§ **What you should do**
Look through the entries below and report every line that has "computer".

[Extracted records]
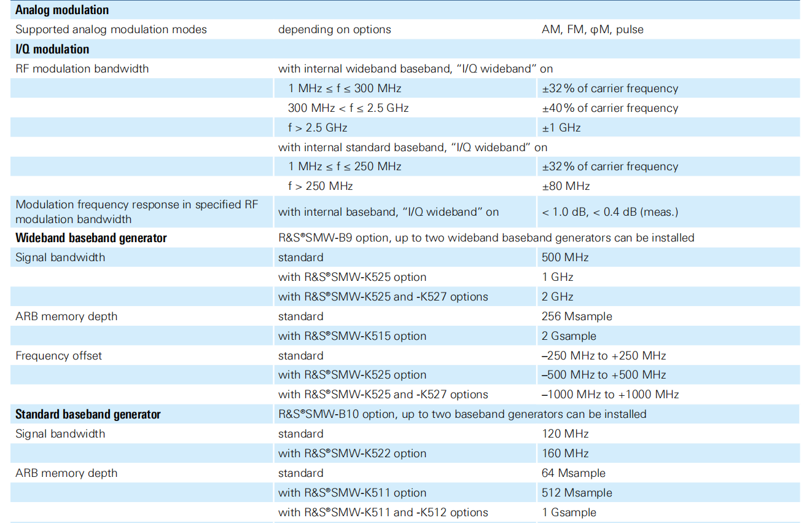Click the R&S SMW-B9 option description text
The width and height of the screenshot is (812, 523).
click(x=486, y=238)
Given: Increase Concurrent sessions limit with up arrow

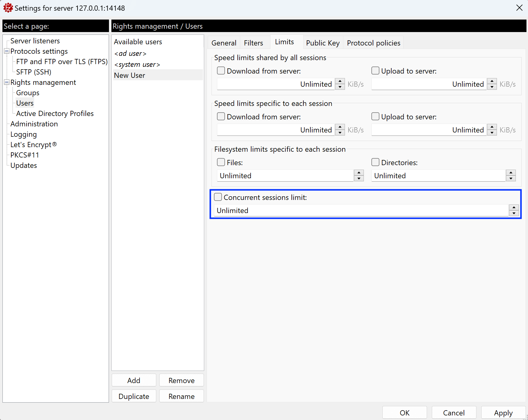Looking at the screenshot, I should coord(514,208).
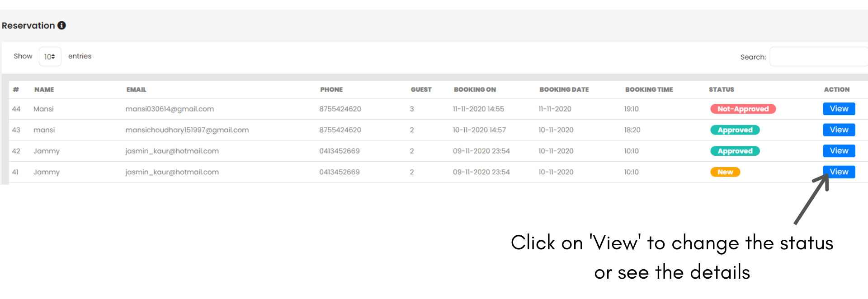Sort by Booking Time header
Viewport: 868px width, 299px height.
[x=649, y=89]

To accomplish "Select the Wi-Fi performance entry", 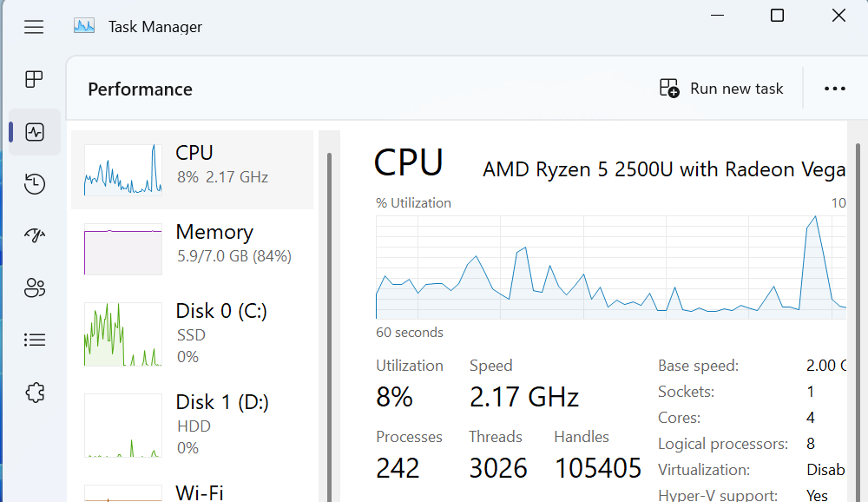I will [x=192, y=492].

* * *

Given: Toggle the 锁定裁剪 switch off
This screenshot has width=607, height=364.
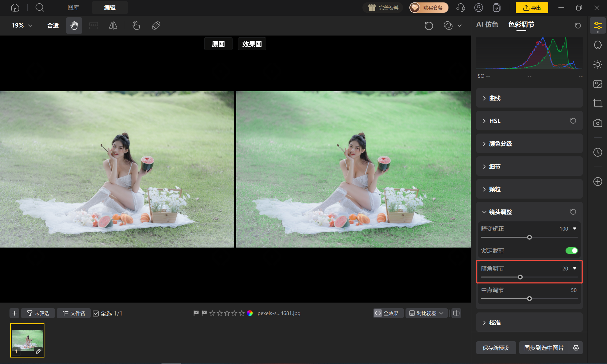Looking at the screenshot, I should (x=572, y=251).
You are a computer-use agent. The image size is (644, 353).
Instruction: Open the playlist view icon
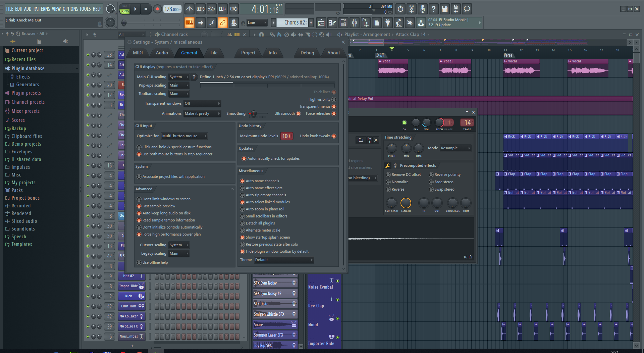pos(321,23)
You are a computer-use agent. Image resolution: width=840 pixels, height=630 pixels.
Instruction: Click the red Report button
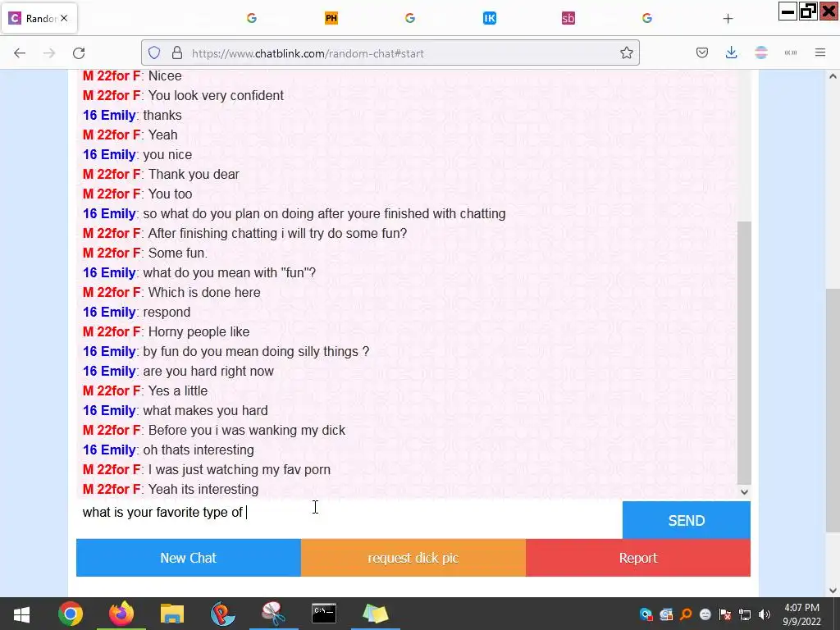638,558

§ **Written solution**
You are a computer-use agent. The image size is (644, 353).
You are a computer-use agent. Image resolution: width=840 pixels, height=630 pixels.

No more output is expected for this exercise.